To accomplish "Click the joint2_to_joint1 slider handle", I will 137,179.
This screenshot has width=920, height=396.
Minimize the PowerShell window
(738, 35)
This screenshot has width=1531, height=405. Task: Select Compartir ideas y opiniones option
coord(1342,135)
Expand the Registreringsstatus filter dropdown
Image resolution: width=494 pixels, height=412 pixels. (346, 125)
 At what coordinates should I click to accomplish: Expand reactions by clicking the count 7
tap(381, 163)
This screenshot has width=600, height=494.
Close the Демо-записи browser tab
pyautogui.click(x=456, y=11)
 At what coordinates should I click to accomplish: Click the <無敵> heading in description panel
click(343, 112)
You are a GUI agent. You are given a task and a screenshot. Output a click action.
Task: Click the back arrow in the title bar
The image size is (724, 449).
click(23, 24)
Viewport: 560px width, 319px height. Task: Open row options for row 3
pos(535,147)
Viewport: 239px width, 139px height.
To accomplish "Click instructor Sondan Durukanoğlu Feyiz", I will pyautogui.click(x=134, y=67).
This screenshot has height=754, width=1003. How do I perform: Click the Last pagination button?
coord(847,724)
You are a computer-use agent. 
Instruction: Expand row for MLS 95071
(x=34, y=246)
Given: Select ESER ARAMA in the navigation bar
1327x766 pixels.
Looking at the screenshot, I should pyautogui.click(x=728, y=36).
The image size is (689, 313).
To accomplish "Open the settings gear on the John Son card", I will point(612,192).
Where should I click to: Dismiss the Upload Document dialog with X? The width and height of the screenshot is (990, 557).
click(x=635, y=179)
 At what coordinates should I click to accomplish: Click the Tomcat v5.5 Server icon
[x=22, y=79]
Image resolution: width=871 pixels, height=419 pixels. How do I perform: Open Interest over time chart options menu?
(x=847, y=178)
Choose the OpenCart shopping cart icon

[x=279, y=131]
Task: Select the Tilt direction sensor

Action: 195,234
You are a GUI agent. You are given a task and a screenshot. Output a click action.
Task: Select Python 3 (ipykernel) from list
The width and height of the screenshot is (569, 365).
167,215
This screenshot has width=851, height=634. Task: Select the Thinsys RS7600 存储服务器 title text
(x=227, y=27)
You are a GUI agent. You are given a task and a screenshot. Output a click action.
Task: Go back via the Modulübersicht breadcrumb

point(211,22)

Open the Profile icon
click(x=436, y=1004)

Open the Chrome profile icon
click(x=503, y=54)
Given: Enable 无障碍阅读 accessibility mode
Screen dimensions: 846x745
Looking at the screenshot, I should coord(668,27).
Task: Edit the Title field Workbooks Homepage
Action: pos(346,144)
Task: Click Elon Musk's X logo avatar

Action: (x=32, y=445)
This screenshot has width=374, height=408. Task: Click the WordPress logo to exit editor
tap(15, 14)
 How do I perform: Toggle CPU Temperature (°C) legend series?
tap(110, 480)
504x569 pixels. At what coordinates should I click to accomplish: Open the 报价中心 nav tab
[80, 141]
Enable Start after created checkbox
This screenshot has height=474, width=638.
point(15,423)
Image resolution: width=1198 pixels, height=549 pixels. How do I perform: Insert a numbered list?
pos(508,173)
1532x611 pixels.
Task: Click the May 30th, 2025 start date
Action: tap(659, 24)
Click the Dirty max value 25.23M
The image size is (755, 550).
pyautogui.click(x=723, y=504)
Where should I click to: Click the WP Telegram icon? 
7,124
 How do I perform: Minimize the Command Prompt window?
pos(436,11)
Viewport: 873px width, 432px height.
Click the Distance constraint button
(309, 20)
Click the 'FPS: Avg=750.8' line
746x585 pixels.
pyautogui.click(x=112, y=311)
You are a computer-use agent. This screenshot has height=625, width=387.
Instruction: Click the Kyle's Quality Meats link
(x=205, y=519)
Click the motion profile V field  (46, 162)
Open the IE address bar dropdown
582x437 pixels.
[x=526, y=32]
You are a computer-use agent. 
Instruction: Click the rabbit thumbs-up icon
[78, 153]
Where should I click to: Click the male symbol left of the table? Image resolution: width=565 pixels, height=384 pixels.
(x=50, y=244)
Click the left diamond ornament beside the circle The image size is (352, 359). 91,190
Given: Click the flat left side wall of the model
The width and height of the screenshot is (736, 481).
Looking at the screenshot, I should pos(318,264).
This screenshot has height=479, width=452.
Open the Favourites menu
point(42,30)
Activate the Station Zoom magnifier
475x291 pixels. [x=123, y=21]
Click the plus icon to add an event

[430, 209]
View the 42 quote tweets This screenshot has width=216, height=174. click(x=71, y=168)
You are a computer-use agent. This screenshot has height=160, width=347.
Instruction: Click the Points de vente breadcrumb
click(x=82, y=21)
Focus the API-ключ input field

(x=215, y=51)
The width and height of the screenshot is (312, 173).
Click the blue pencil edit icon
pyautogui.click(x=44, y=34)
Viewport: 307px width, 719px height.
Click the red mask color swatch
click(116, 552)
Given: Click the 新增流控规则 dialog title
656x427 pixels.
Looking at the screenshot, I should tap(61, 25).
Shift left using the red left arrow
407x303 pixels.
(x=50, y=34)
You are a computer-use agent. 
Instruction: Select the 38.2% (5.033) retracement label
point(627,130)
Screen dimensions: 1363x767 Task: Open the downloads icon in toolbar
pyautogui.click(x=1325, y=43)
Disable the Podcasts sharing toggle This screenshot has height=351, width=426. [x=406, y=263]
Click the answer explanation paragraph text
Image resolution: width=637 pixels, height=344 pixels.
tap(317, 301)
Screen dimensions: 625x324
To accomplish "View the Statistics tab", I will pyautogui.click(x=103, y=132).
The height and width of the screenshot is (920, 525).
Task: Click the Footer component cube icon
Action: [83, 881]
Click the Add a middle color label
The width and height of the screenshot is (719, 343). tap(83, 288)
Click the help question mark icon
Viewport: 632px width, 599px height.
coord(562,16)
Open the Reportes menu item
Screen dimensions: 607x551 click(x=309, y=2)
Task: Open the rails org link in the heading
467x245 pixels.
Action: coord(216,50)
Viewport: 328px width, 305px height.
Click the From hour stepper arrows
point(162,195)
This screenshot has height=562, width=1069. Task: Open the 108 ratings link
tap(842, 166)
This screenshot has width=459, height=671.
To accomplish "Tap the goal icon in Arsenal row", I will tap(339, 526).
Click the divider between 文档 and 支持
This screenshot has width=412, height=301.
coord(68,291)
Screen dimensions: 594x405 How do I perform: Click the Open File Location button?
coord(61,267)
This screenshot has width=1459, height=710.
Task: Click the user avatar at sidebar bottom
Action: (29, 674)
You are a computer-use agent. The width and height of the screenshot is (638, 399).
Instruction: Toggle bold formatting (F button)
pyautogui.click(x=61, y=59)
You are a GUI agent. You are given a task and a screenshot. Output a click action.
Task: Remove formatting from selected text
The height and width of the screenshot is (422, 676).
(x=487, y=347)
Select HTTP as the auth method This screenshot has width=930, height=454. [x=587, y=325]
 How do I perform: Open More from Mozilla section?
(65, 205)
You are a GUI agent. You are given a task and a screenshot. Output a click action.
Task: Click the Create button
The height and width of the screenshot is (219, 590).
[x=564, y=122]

* **PROBLEM DETAILS**
Would you please return all lines of the data that include the word "Enable"?

* **TASK RESPONSE**
Given: Enable 无障碍阅读 accessibility mode
Enable Start after created checkbox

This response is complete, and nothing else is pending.